Once it floats away from the glass, the laser is flexible, lightweight, and ultra-thin. Moreover, replacing the glass substrate (refractive index, n =1.52) with air (n = 1.7) improves the confinement of the lasing mode to the gain material and also reduces spontaneous emission losses. The result, according to the researchers, is 200-nm thick laser that can be optically pumped, at sufficiently low pumping and emission to make it potentially safe for human eyes.

Banknotes and bovine eyes

According to the researchers, the membrane lasers’ flexibility and transferability constitute two particularly important features for applications. After “lift-off,” the lasers can adhere to a wide variety of substrates—even currency for the sake of authenticity control. “By varying the materials and adjusting the grating structures of the laser,” explained Markus Carl, a Ph.D. student at St.

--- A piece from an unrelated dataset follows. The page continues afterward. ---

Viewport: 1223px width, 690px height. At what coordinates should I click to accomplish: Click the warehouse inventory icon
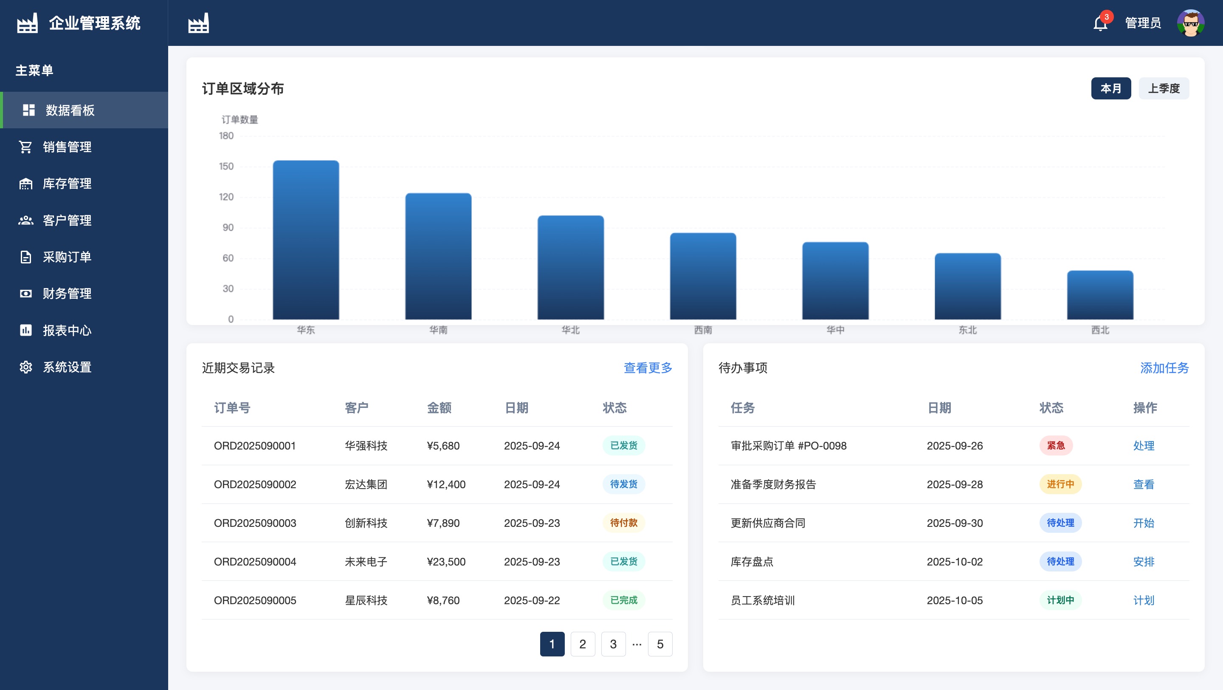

Andrews, in a press release accompanying the work, “the emission can be designed to show a specific series of sharp lines on a flat background—the ones and zeros of a digital barcode.”

As a proof of concept, the team applied a series of membrane lasers to a £5 banknote and repeatedly bent the bill without delaminating or damaging it. Upon pulsed excitation of the bill, the researchers observed lasing at a 38.2 kW cm⁻2 threshold. Moreover, over the course of 200 days, the researchers tested the longevity of the lasers after being stuck to the banknote, and found that their optical properties did not change.

contact lens laser

The team was able to drape the organic laser on a commercial contact lens, and attach it to a bovine eye to test out a low-power ocular laser. [Image: Karl et al., Nat. Commun. 9, 1525 (2018); CC-BY 4.0]

In another set of experiments, the team wanted to test whether the membrane lasers could function as a wearable security tag on contact lenses, to complement a biometric-authentication iris scan. The lasers’ ultrathin design allowed for their transfer to a standard contact lens and subsequent placement onto a bovine eye. Due to the high transparency and low thresholds of the lasers, a well-defined green laser beam emerged from the cow’s eye upon optical excitation with 5-ns pulses of 450-nm blue light, repeated at a 5-Hz rate—successfully demonstrating an ocular laser.

But could such lasers really be eye-safe? The researchers think so. The threshold pump fluence to achieve lasing in the bovine-eye experiments was 56.8 kW cm⁻2. While that sounds like a high number, the researchers point out that it’s nearly an order of magnitude below the American National Standards Institute’s 505.1 kW cm⁻2 maximum permissible corneal irradiance for light at a similar wavelength, pulse duration and repetition rate. That suggests, the researchers write, that “a membrane laser on a contact lens could thus—under appropriate pumping conditions—be safely operated while being worn in the eye.”

Future applications

In the future, the team notes that the effective gain spectrum of the device could be broadened by combining different organic polymers to exponentially increase the number of unique output spectra that can be generated. By further optimizing the DFB grating, the researchers also believe that they can make the membrane lasers work at lower lasing thresholds, and even using LED rather than pulsed-laser pumping. And the researchers believe that these membrane lasers could have a low production cost through the use of nanoprint and organic ink jet printing technology.

Malte Gather, the leader of the St. Andrews research team, argued that the work “represents a new milestone in laser development, and, in particular, points the way to how lasers can be used in inherently soft and ductile environments.”